Mark Blumenthal | February 4, 2009
Topics: AAPOR , Disclosure , Gilbert Burnham , Lancet Survey
My colleagues at the American Association for Public Opinion Research (AAPOR) announced yesterday that an eight month investigation found that Dr. Gilbert Burnham violated AAPOR's Code of Professional Ethics and Practices.
At issue is the controversial study (pdf) of civilian deaths in Iraq conducted by Burhnam, a faculty member at the Johns Hopkins Bloomberg School of Public Health, and published in the journal Lancet in 2006. The study was the subject of considerable criticism because it produced a significantly higher estimate of Iraqi deaths than those of the Iraq Body Count project, the United Nations and the Iraqi Ministry of Health (for more details see the reporting by my National Journal colleagues, Slate's Fred Kaplan and the review on Wikipedia).
The AAPOR censure does not involve Burnham's methodology and renders no opinion on the substantive conclusions of the Lancet study. Instead, it focuses entirely on disclosure, or rather on Burham's failure to disclose "essential facts about his research." From the AAPOR release:
AAPOR holds that researchers must disclose, or make available for public disclosure, the wording of questions and other basic methodological details when survey findings are made public. This disclosure is important so that claims made on the basis of survey research findings can be independently evaluated. Section III of the AAPOR Code states: "Good professional practice imposes the obligation upon all public opinion researchers to include, in any report of research results, or to make available when that report is released, certain essential information about how the research was conducted."
Mary E. Losch, chair of AAPOR's Standards Committee, noted that AAPOR's investigation of Burnham began in March 2008, after receiving a complaint from a member. According to Losch, "AAPOR formally requested on more than one occasion from Dr. Burnham some basic information about his survey including, for example, the wording of the questions he used, instructions and explanations that were provided to respondents, and a summary of the outcomes for all households selected as potential participants in the survey. Dr. Burnham provided only partial information and explicitly refused to provide complete information about the basic elements of his research.”
AAPOR's President, Richard A. Kulka, added "When researchers draw important conclusions and make public statements and arguments based on survey research data, then subsequently refuse to answer even basic questions about how their research was conducted, this violates the fundamental standards of science, seriously undermines open public debate on critical issues, and undermines the credibility of all survey and public opinion research. These concerns have been at the foundation of AAPOR’s standards and professional code throughout our history, and when these principles have clearly been violated, making the public aware of these violations is in integral part of our mission and values as a professional organization."
The release also notes that Burnham is not a member of the organization. AAPOR has opted in the past to censure non-members over non-disclosure, including pollster Frank Luntz in 1997.
Update: The Associated Press could not reach Burnham for comment but reports a reaction from the Johns Hopkins Bloomberg School of Public Health:
Tim Parsons, a spokesman for the school said: "We are disappointed AAPOR has chosen to find Dr.
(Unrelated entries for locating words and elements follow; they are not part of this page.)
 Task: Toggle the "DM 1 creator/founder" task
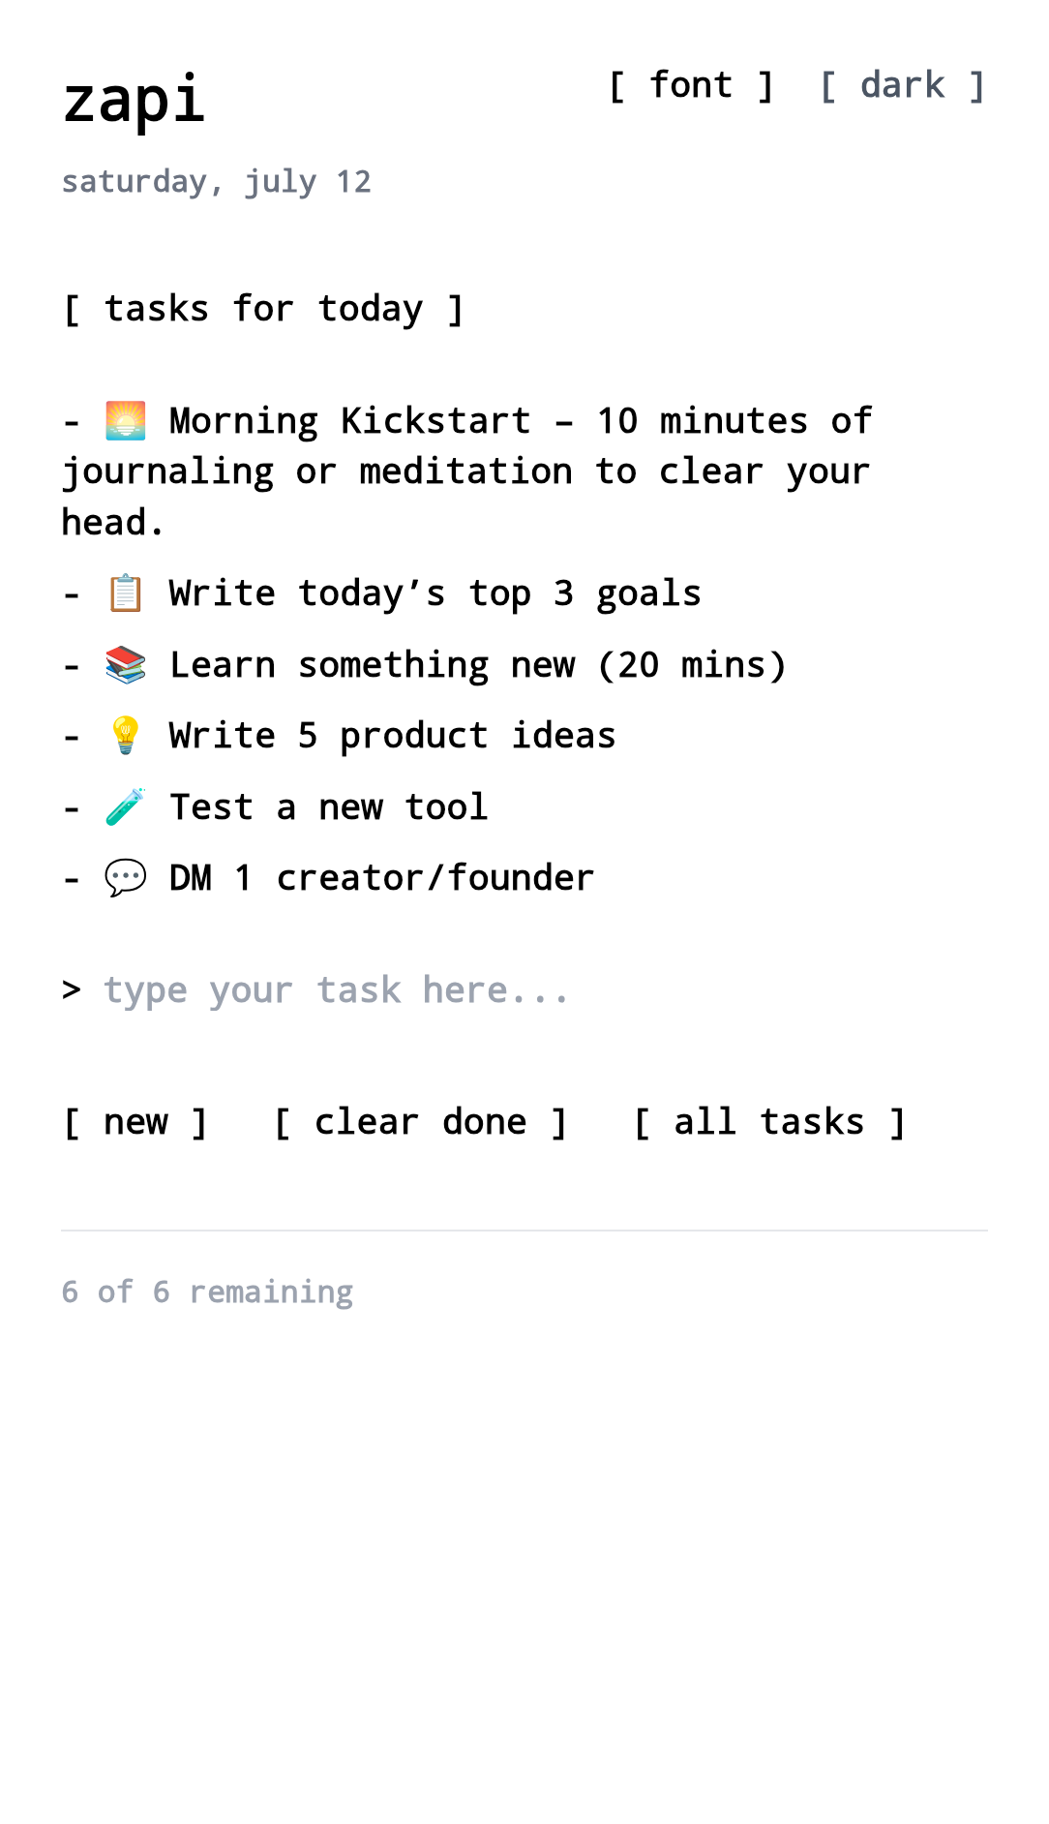[x=381, y=878]

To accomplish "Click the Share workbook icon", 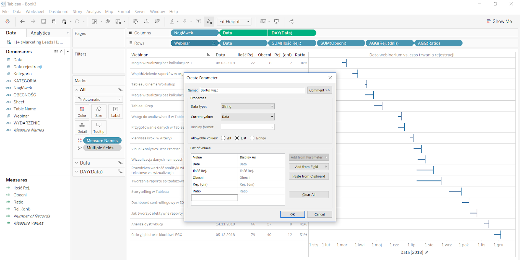I will click(x=291, y=21).
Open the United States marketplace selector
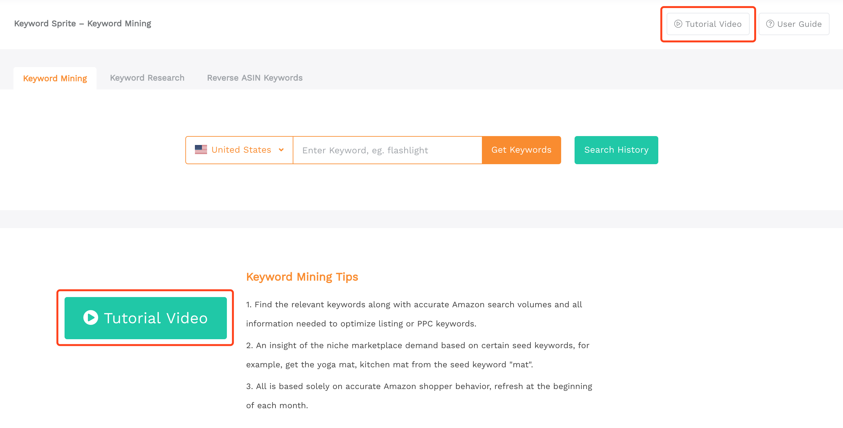 pyautogui.click(x=239, y=150)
Burnham in violation of the organization's ethics code. However, neither Dr. Burnham nor the Johns Hopkins Bloomberg School of Public Health are members of AAPOR."
ABC's Gary Langer adds more background and has an email response from Tony Kirby, the Lancet's press officer: "The Lancet is making no comment."
Update 2: Science blogger Tim Lambert asks a reasonable question: What information, specifically, did Burnham fail to provide to AAPOR?
[AAPOR's statement] seems to be more than a little misleading. Burnham has released the data from the study. This report goes into a fair bit of detail on how the survey was conducted. And here is the survey instrument which includes the "wording of the questions he used".
Lambert emailed AAPOR for comment this morning (and I did the same after reading his blog item). AAPOR's standards chair, Mary Losch, responded with the following message:
I have read your entry and would note that the links you provided did not supply the questionnaire items but rather a simple template (as noted in the heading). The Johns Hopkins report provides only superficial information about methods and significantly more detail would be needed to determine the scientific integrity of those methods -- hence our formal request to Dr. Burnham. The Hopkins website refers to data release but, in fact, no data were provided in response to our formal requests. Included in our request were full sampling information, full protocols regarding household selection, and full case dispositions -- Dr. Burnham explicitly refused to provide that information for review.
We do not provide public reports of the investigations but if there are other specific questions that I could answer, I would be happy to try to do so.
I also asked Losch why AAPOR considers the "template" of questions posted online to be something less than "the wording of the questions used." She replied that they "requested the survey instrument, (including consent information) and it was not provided. The template did not appear to be much beyond an outline and certainly was not the instrument in its entirety."
Interests disclosed: I am an AAPOR member and served on AAPOR's Executive Council for two years, concluding in May of 2008, but had no involvement in the Standards Committee's investigation of the Lancet study.